After looking a little more I found this at half the distance.

Oak stand/canopy 
150 gallon saltwater aquarium 
55 gallon sump wet/dry 
uv sterilizer up to 300 gallons 
all external and internal pumps 
lights (standard) 
$600.00

Any obvieous advantages with one or the other? Thanks!!!!!!!
This is the 150 gallon.


----------



## willow (Sep 9, 2006)

hi
the second one sounds good,
but i'm just a beginner,i think that if i could buy it
already set up i think i would.
Welcome aboard hope you will be happy here.


----------



## bettababy (Oct 12, 2006)

Well, there are advantages and disadvantages to them both. Let me go through the things that jumped out at me, hope it helps!

The first one sounds like a tank that is possibly overloaded with fish, which means a few things: There may be losses and problems with stress and/or illness to deal with, and sorting out the "mess" someone else created can sometimes prove expensive and time consuming.

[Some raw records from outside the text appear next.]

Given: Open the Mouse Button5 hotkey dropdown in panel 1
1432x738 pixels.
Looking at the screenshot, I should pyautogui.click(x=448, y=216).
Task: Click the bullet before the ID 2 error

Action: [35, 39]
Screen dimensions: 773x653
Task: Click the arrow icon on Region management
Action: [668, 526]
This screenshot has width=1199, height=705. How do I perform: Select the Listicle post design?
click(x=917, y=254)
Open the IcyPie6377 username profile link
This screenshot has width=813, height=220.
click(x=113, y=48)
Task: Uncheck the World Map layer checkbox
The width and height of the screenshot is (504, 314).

On the other hand, this tank sounds better established, and has the benefit of having liverock already cured and full of life. You are also looking at 25 gallons difference in size, so if space is an issue... or lighting, with the 150 being a deeper tank than the 125.

The 2nd tank sounds like a good enough deal, added benefit of a sump system for filtration... and the bigger of the 2 tanks, but will need live rock, which, in a tank of that size, can get very expensive. Having standard lights means if you wish to do a reef tank, you will also have that expense to provide proper lighting for it, and being a deeper tank, it will require more light.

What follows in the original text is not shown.